The example will enable reassembly of max 1000 packets simultaneously.

If fragments must be stored, that is if fragments are reordedred and the first fragment doesn't arrive first, reassembly is disabled for that packet.

TTL and GC

If the reassembler can't be used for a packet the fragments times out.

Buckets have a Time-To-Live (ttl) and a time when they are last refered (timeRefered). When

now - timeRefered > ttl

the bucket is "stale". It's data is outdated and it may be re-used. When a bucket is refered (insert or lookup) a check is made of the bucket, and it's linked buckets, and any stale buckets are re-claimed.

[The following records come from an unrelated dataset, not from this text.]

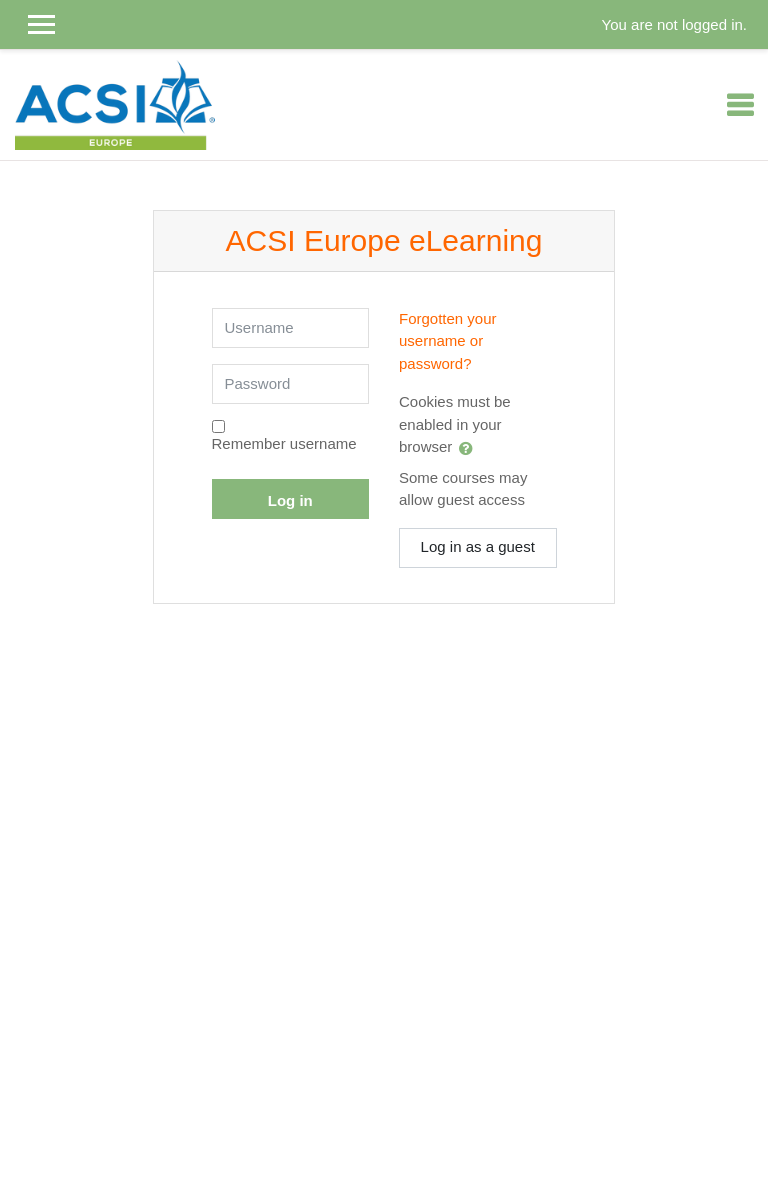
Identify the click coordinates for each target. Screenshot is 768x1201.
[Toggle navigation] (740, 105)
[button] (470, 448)
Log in (290, 500)
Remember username (284, 443)
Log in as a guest (478, 546)
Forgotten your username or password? (448, 341)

A Garbage Collect (GC) on refer of sorts.

This means that over time stale allocated buckets may be accumulated at places in the table.

stale-buckets

There is no need for an automatic (e.g. periodic) global GC! The laws of statistics and careful configuration is sufficient. This may feel uncertain but fortunately it can be simulated.

Configuration

The important parameters are;

  • ft_ttl - Time to Live, but really "maximum time between fragments of the same packet"
  • ft_size - The hash table size
  • ft_buckets - Extra "ctBucket" on hash collisions

First we must decide a ttl. Since fragments of the same packets are normally (always?) sent as a burst from the source, the ttl can be set fairly low. In this example we set ttl=200ms. This is the time in Linux for the first re-transmit of TCP packets so at least someone thinks packets should not take more time.

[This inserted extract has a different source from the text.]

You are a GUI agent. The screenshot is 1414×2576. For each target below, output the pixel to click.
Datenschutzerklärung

Then we must decide a continuous rate of fragmented packets that we must handle (packets that is, not fragments). This metric is probably not available so a rough estimate must do. We pick rate=10000pkt/S in this example.

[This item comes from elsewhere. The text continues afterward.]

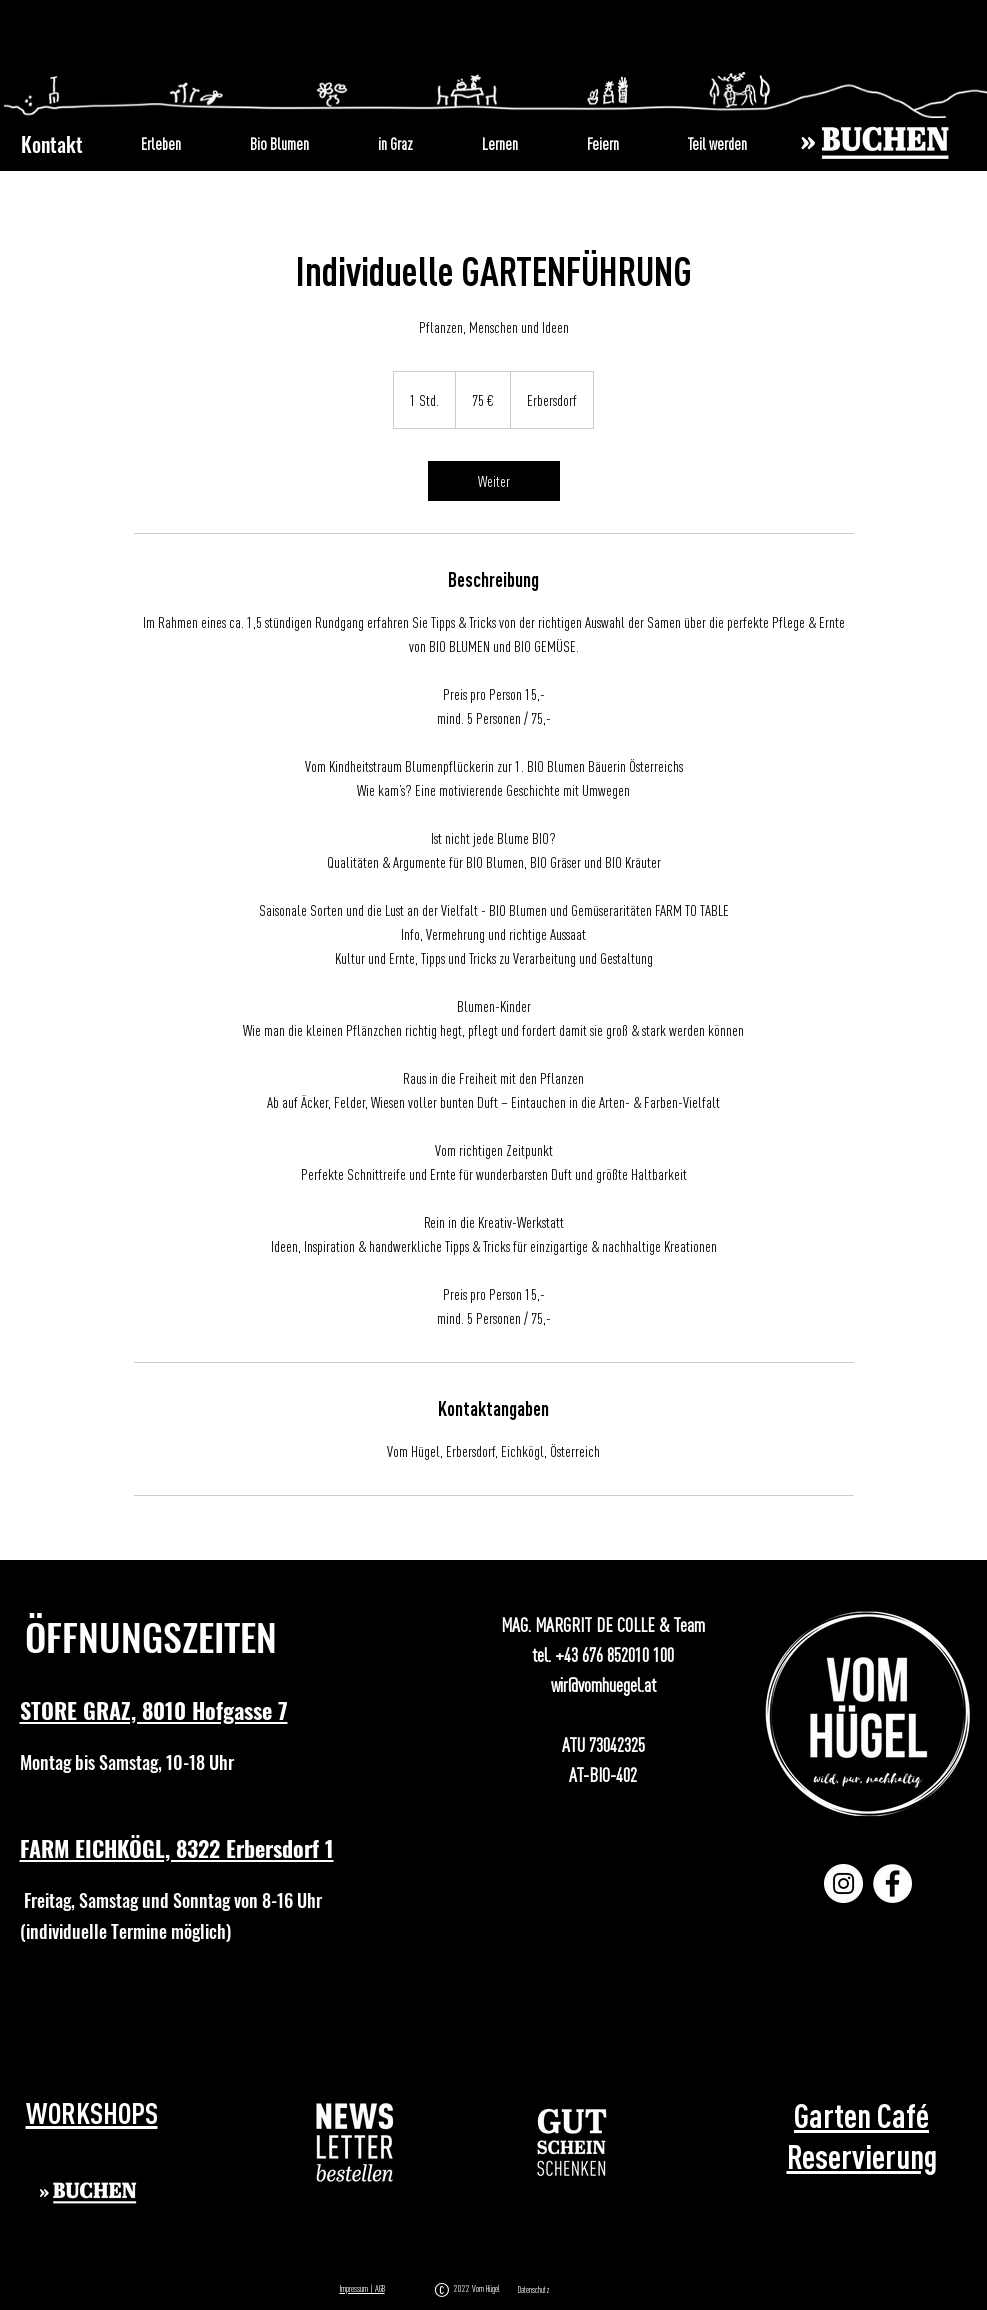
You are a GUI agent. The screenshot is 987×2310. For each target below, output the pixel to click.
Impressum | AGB (362, 2288)
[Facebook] (892, 1883)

If hashing was perfect this would give a table size of;

ft_size = rate * ft_ttl
hsize = 10000 * 0.2 = 2000 in our example.

But we will get collisions so we must have the pool for extra buckets and use a larger table. The recommended formula is;

ft_size = rate * ft_ttl * C
ft_buckets = ft_size

And as always with hash tables, the size should be a prime.

A good value of C can be found with simulations;

make -C src clean; make -j8 -C src CFLAGS=-D=UNIT_TEST test_progs
alias ct=/tmp/$USER/nfqlb/lib/test/conntrack-test
ct -h
ct --repeat=1 --duration=300 --rate=10000 --ft_ttl=200 --ft_size=1999 --ft_buckets=1999
{
  "ttlMillis":     200,
  "size":          1999,
  "active":        1999,
  "collisions":    1580599,
  "inserts":       2998902,
  "rejected":      0,
  "lookups":       0,
  "objGC":         2996903,
  "bucketsMax":    1999,
  "bucketsPeak":   1947,
  "bucketsStale":  1649,
  "percentLoss":   0.0
}

Here we run a simulation of 10000pkt/S rate for a simulated time of 300s (5m). With C=1 we get no packet loss. A reasonable value may be C=2. The simulation itself takes less than 1s.

Remember that if the reassembler is used only fragments out of order will be subject to timeouts.